_WORK TASK_
Every entry below should be restated word for word, except for its images.

SUPPLIED DATA Start Marker

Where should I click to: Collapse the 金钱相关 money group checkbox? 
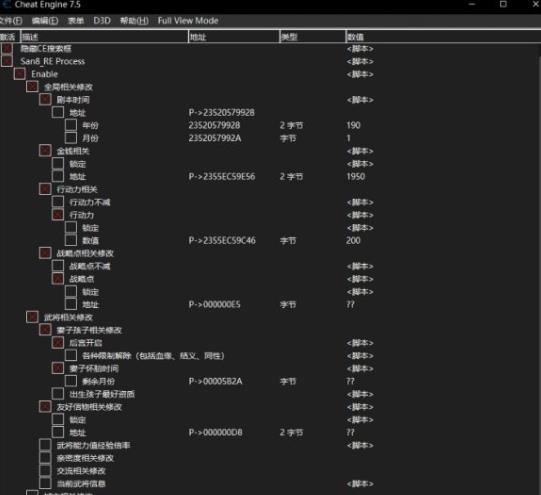tap(45, 150)
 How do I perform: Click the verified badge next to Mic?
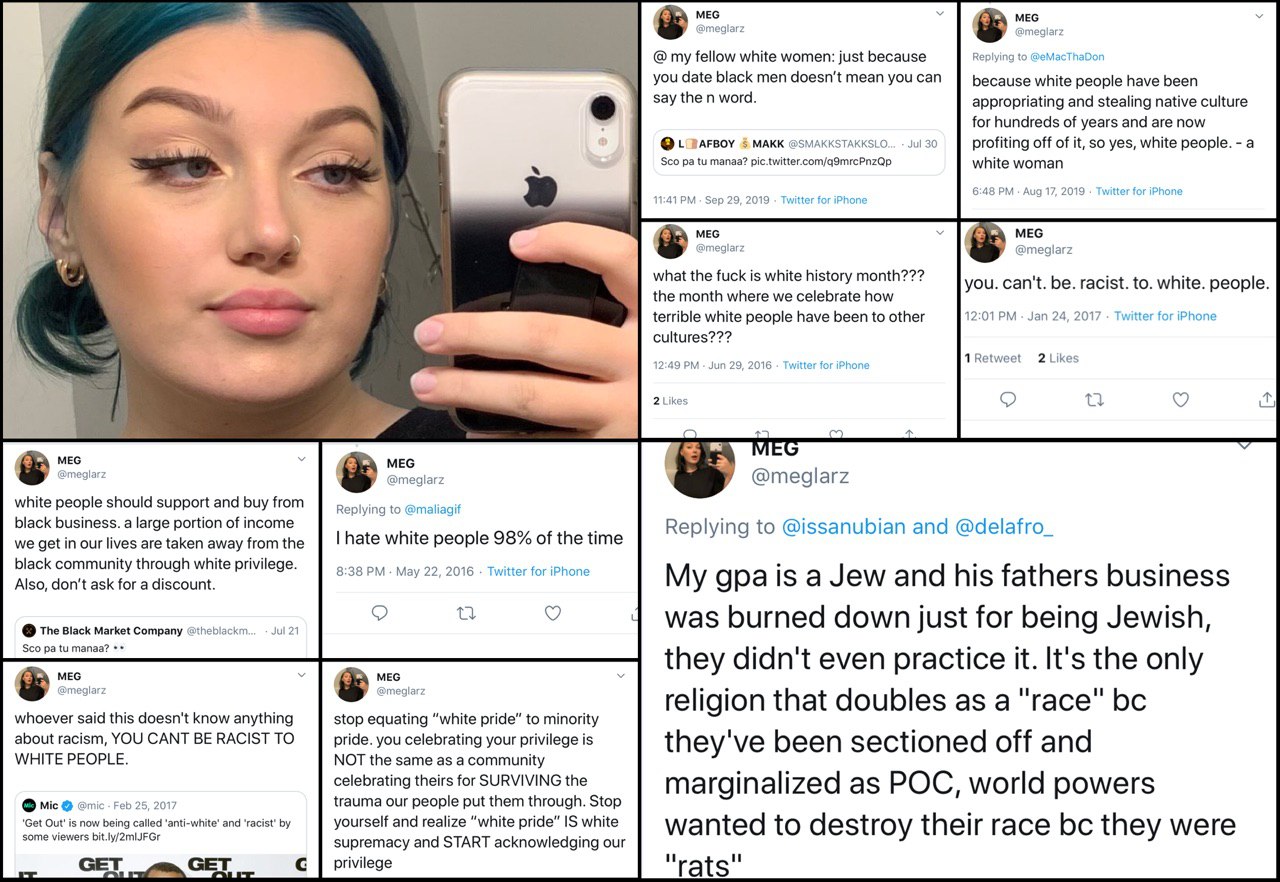[68, 805]
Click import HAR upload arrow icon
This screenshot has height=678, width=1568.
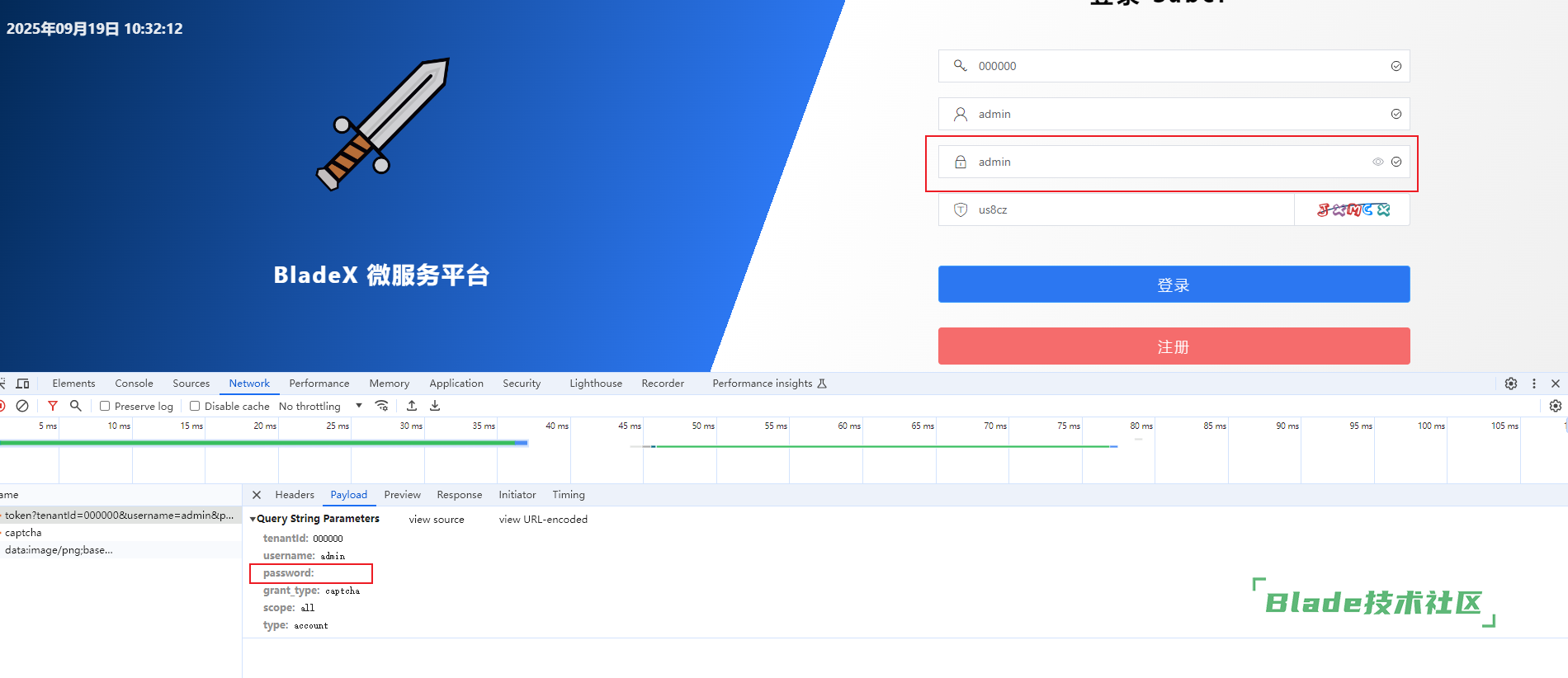[412, 406]
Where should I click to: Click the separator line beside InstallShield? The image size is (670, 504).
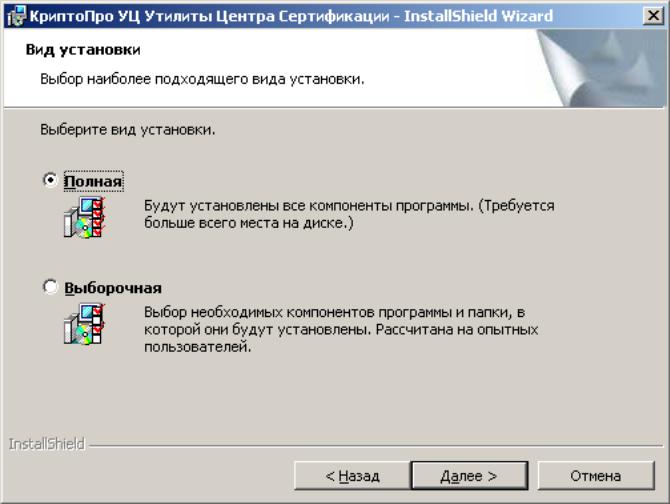(x=376, y=445)
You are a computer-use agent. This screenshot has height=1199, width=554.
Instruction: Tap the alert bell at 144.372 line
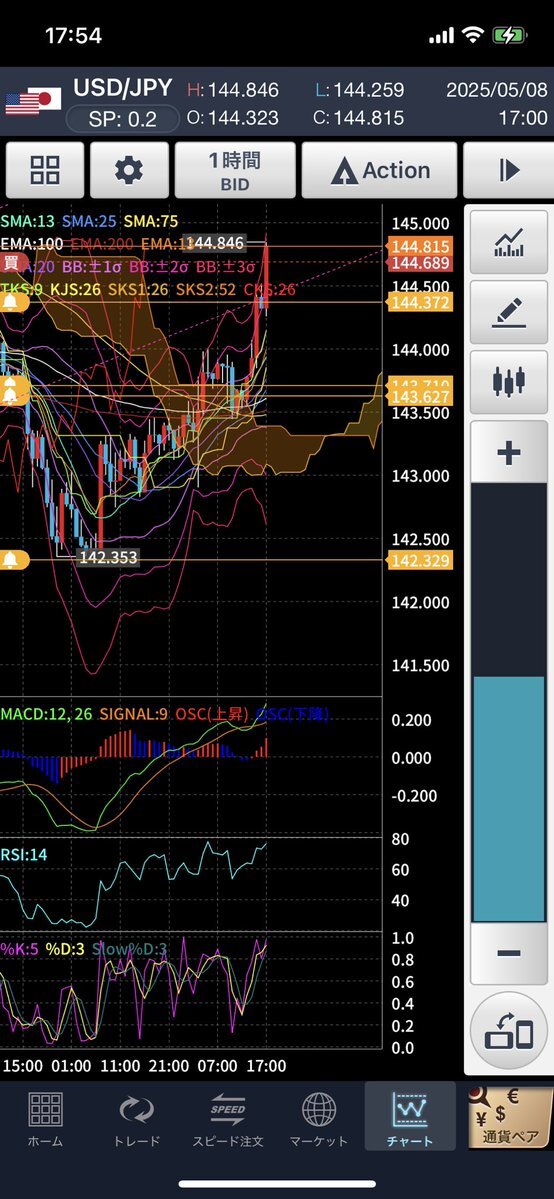13,302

SUPPLIED DATA End Marker

_ANSWER TO THE PROBLEM_
Where should I click to: Collapse the 金钱相关 money group checkbox? 
tap(45, 150)
 How do I perform: Click the verified badge next to Mic?
[68, 805]
Click import HAR upload arrow icon
This screenshot has height=678, width=1568.
[412, 406]
Where should I click to: Click the separator line beside InstallShield? The image size is (670, 504).
(x=376, y=445)
You are a computer-use agent. This screenshot has height=1199, width=554.
Instruction: Tap the alert bell at 144.372 line
13,302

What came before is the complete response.